Word for word, print the entries that follow.

**Information**
[Start of Attachment]

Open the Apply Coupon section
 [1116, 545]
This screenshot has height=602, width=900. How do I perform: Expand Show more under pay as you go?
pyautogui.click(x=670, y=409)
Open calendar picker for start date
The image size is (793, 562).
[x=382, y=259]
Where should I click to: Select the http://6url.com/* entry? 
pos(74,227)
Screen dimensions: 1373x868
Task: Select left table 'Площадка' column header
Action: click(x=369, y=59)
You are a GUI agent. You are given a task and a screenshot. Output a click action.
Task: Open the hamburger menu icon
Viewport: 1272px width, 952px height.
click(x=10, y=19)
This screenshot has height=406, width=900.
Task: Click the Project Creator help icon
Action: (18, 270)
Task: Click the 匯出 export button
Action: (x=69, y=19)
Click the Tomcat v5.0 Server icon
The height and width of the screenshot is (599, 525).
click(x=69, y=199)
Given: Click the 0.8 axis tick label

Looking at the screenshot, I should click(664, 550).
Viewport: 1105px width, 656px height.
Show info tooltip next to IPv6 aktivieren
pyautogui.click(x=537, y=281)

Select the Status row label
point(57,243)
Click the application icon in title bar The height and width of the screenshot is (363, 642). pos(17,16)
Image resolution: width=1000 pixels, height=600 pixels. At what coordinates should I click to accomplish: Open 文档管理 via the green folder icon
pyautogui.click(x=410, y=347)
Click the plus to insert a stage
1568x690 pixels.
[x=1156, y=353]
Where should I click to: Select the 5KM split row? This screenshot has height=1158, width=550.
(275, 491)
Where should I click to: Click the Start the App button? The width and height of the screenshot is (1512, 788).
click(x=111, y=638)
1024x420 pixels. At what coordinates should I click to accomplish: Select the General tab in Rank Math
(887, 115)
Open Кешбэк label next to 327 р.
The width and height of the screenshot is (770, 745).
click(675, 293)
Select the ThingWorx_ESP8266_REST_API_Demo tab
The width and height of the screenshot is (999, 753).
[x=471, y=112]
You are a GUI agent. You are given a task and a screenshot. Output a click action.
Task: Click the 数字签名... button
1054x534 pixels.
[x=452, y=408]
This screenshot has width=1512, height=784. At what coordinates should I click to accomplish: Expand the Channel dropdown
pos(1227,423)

[End of Attachment]

**Response area**
Open the Apply Coupon section
 [1116, 545]
This screenshot has height=602, width=900. How do I perform: Expand Show more under pay as you go?
pyautogui.click(x=670, y=409)
Open calendar picker for start date
The image size is (793, 562).
[x=382, y=259]
Where should I click to: Select the http://6url.com/* entry? 
pos(74,227)
Screen dimensions: 1373x868
Task: Select left table 'Площадка' column header
Action: click(x=369, y=59)
You are a GUI agent. You are given a task and a screenshot. Output a click action.
Task: Open the hamburger menu icon
Viewport: 1272px width, 952px height.
click(x=10, y=19)
This screenshot has height=406, width=900.
Task: Click the Project Creator help icon
Action: (18, 270)
Task: Click the 匯出 export button
Action: (x=69, y=19)
Click the Tomcat v5.0 Server icon
The height and width of the screenshot is (599, 525).
click(x=69, y=199)
Given: Click the 0.8 axis tick label

Looking at the screenshot, I should click(664, 550).
Viewport: 1105px width, 656px height.
Show info tooltip next to IPv6 aktivieren
pyautogui.click(x=537, y=281)

Select the Status row label
point(57,243)
Click the application icon in title bar The height and width of the screenshot is (363, 642). pos(17,16)
Image resolution: width=1000 pixels, height=600 pixels. At what coordinates should I click to accomplish: Open 文档管理 via the green folder icon
pyautogui.click(x=410, y=347)
Click the plus to insert a stage
1568x690 pixels.
[x=1156, y=353]
Where should I click to: Select the 5KM split row? This screenshot has height=1158, width=550.
(275, 491)
Where should I click to: Click the Start the App button? The width and height of the screenshot is (1512, 788).
click(x=111, y=638)
1024x420 pixels. At what coordinates should I click to accomplish: Select the General tab in Rank Math
(887, 115)
Open Кешбэк label next to 327 р.
The width and height of the screenshot is (770, 745).
click(675, 293)
Select the ThingWorx_ESP8266_REST_API_Demo tab
The width and height of the screenshot is (999, 753).
[x=471, y=112]
You are a GUI agent. You are given a task and a screenshot. Output a click action.
Task: Click the 数字签名... button
1054x534 pixels.
[x=452, y=408]
This screenshot has width=1512, height=784. At what coordinates should I click to accomplish: Expand the Channel dropdown
pos(1227,423)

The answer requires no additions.